Holcomb bought the run-down farmhouse in 2004 as a weekend place for his children, who weren’t benefiting from life in an 8,000-square-foot house in Country Club Hills. (“The only thing they did was fight, play video games or watch TV,” he recalls.) Within weeks the kids asked to move to the wood-heated house, which was the size of the master bedroom at home. Holcomb used the land to grow vegetables and raise pigs for Zely & Ritz, and soon diners were asking where they could buy the pork and greens. (Holcomb and DeMent met when he overheard her talking about how good the restaurant’s greens were. “Those are my greens,” he said, introducing himself.)
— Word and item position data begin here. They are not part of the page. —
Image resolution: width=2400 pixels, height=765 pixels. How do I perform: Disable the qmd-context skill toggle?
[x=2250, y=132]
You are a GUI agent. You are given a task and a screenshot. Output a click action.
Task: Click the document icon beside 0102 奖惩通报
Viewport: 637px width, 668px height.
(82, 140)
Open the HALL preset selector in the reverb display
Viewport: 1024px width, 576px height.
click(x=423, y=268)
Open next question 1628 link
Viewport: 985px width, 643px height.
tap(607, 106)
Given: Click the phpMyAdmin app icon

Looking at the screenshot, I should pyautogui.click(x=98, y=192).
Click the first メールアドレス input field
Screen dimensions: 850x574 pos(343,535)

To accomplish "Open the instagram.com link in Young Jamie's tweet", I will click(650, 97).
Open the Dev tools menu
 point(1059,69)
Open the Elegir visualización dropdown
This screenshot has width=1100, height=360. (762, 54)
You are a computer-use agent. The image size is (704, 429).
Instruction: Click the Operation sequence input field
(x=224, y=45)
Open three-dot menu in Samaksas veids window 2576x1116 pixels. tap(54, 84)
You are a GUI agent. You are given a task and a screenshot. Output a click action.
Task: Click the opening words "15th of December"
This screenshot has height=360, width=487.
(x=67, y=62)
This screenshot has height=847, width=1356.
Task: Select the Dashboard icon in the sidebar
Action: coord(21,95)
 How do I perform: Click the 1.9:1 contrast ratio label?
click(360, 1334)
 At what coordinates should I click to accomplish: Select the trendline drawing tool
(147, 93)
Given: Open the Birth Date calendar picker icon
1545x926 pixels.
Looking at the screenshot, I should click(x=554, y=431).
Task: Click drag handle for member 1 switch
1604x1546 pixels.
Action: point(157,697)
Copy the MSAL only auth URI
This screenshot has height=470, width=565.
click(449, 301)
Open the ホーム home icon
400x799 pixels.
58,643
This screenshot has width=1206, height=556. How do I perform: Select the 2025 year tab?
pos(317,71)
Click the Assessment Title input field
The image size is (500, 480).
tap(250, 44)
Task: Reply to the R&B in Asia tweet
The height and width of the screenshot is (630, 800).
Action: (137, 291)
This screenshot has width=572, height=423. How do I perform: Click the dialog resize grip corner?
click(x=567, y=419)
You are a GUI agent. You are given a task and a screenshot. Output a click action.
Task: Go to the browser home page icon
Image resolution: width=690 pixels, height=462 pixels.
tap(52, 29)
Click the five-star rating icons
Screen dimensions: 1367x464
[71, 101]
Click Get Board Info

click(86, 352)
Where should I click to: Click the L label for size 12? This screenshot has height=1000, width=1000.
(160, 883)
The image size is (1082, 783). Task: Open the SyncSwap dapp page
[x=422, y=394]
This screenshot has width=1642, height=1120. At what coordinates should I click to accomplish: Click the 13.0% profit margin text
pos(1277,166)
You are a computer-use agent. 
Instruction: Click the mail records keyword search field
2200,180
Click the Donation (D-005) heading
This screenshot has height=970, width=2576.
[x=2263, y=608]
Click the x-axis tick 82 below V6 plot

The couple decided it was time to create an even more interactive experience than having Zely & Ritz’s bartender hand over 100 C.S.A. boxes a week. A restaurant on the farm was out. So, Eno. “I wanted you to sit down and feel very, very connected to the region and the food,” DeMent says of the restaurant, which has been delayed by the usual permit snags. “I want it to be obvious. That’s why the tabletops will be made from wood from the farm and the waitstaff’s going to work on the farm” one day a month. “It’s all a way to make people more connected to their food. I think that’s one of the biggest problems in civilization right now — no one is connected to their food anymore. If it comes from a window or in a bag, it’s not food.”
The couple hired the chef Marco Shaw from Portland, Ore., where he owned the farm-to-table restaurant Fife. The classically trained chef was looking for more diversity, in both a city and its restaurant community, and Durham’s revitalized downtown and the region’s vibrant food and farming scene inspired him. Although Shaw knows what it really means to cook seasonally, supplying a restaurant from just one farm will be a challenge. He says that Coon Rock will be able to provide 60 percent of what Eno needs the first year, the goal being 100 percent.
“It’s a whole different mind-set to realize that there will be some days when you don’t have salad greens,” says the dreadlocked chef over a lunch of country-ham sandwiches with mustard-green slaw, sitting on the couch at Coon Rock. “You have to figure out how to make salad from turnip greens — and then sell it. When there’s no celery, how are you going to make stock? How are you going to make sauce when you don’t have onions?” There’s also the question of scaling up production on the farm: “With a 75-seat restaurant open six nights a week, just on dinner, I’ll go through 35 chickens,” he says. “Lunch? That’s potentially 80 chickens a week.”
“I need to order chicks!” Holcomb says.
Holcomb and DeMent know that running a farm-to-table restaurant is about more than flipping through seed catalogs to pick out pretty squash. Their desire to feed people and their business backgrounds might have helped them to hit on a new model.
I ask which is harder, farming or opening a restaurant.
“Farming!” Shaw says.
“Opening a restaurant!” DeMent says. “Chasing pigs isn’t that hard, Marco.”